Insights From Our Editors

Coronavirus: Safeguarding Your Practice Financially

By Mark Wright, OD, FCOVD,
and Carole Burns, OD, FCOVD

March 18, 2020

Coronavirus is impacting the financial markets. It may also financially impact your practice.

Here is what you can do to financially protect yourself and your business during this unpredictable time.

We have probably all seen the graphic below. It shows the number of infected people in this pandemic with and without intervention. We need to think about how this will impact our practices.

First, and most importantly, the interventions we are all practicing will both decrease the peak of the graph below and delay the peak. Decreasing the peak will help achieve two goals: ((1) not overwhelm our health-care system and (2) decrease the overall number of people who will become infected. Delaying the peak of the curve means we will be dealing with this pandemic for a longer period of time.

A good question to ask when looking at the above graphic is where are we? We are on the upward swing of the curve. We have not yet hit the peak. In simple terms, that means it is going to get worse before it gets better. Most practices have experienced some change since the pandemic hit. Some practices have experienced a lot of patients cancelling or refusing to schedule appointments. Some practices are continuing along with minimal impact.

One of the major issues that all practices have to consider is cash flow. For most practices, 70 percent or more of the gross revenue collected comes from third parties. The reality of that, from a cash flow perspective, is that the practice receives income from third parties somewhere between two weeks and eight weeks from today for services and materials provided today. Said another way, there is a delay between providing services and materials for patients and receiving reimbursement from third parties.

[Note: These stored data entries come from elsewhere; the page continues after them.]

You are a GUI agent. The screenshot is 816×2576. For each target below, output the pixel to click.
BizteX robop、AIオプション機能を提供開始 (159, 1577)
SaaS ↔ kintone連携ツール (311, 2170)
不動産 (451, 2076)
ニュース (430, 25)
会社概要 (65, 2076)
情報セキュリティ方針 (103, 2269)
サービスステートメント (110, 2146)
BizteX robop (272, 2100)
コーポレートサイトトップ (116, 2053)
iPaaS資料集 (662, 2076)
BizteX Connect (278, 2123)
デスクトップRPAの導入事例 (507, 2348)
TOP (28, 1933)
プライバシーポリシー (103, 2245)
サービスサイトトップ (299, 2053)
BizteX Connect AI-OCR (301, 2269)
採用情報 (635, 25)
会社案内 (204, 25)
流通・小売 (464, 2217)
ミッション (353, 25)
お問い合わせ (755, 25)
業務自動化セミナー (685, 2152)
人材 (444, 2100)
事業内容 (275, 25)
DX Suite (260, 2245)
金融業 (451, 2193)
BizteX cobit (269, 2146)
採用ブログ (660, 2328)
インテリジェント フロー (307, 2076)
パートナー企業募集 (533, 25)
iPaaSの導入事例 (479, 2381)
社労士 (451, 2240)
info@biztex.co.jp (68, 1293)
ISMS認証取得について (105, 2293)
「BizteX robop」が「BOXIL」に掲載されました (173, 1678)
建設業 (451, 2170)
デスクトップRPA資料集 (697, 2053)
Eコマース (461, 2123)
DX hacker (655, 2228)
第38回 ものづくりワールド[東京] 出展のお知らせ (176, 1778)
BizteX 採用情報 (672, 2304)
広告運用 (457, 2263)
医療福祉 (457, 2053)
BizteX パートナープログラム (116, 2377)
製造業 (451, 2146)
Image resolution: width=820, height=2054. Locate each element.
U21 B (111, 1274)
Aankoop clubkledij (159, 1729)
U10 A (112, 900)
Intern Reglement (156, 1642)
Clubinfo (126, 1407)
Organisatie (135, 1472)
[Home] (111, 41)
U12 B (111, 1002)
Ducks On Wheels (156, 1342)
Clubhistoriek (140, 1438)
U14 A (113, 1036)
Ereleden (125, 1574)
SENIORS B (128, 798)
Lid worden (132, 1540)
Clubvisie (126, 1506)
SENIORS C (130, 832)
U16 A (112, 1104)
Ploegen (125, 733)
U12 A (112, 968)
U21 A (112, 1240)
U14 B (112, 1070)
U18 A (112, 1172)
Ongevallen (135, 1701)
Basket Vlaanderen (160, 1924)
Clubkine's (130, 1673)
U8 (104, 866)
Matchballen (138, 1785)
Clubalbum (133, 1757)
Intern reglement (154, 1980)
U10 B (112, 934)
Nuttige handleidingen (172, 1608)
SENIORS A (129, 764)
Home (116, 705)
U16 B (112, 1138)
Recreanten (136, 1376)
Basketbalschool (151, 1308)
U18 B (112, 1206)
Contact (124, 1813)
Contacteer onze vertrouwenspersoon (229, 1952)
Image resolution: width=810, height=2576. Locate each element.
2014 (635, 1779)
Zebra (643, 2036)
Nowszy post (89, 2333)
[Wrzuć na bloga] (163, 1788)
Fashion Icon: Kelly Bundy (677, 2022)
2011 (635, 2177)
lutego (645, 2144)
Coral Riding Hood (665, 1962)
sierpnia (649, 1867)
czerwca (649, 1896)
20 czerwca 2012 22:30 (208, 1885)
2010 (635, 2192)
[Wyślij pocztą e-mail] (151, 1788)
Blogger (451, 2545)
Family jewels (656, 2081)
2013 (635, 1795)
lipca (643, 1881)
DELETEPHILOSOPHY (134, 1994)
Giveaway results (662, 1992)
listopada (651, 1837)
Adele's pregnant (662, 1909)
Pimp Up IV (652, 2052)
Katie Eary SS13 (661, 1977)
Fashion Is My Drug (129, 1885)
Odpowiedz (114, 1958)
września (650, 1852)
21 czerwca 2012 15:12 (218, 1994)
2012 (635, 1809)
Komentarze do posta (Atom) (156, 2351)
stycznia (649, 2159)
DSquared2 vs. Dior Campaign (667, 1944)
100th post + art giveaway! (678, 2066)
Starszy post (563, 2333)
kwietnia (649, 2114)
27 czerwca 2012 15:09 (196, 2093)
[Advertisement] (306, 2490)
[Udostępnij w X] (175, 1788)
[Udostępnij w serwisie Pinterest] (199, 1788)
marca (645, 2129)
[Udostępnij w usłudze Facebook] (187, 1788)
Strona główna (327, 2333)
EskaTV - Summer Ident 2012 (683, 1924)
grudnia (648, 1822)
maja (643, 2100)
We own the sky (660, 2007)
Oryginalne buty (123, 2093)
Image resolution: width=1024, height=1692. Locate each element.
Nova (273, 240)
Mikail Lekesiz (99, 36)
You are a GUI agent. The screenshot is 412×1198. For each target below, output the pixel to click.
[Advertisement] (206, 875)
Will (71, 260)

That delay can be misleading. If you had a good flow of third-party patients two months ago and it has tapered off a bit currently, but your cash flow does not seem to be in trouble now, realize your cash flow today is a result of the patient flow two months ago. You can predict that with a decrease in patients today you will feel that in cash flow in the next two months.

The key is to plan accordingly. Since we’ve not hit the peak yet, look at what your practice is doing today and plan for how the pandemic is going to get worse for your cash flow before it gets better. What changes do you want to make for your practice?

Here are a few actions you should consider.

We will get through all of this. This next graphic helps us keep things in perspective. Yes, the stock market is going to go down for a while, but then it is going to go back up. Even the worst drop in the chart below shows a recovery higher than the decline. The overall trend of the stock market in the graphic below is up. So, hang in there. In the long run, we are going to be OK if we plan appropriately.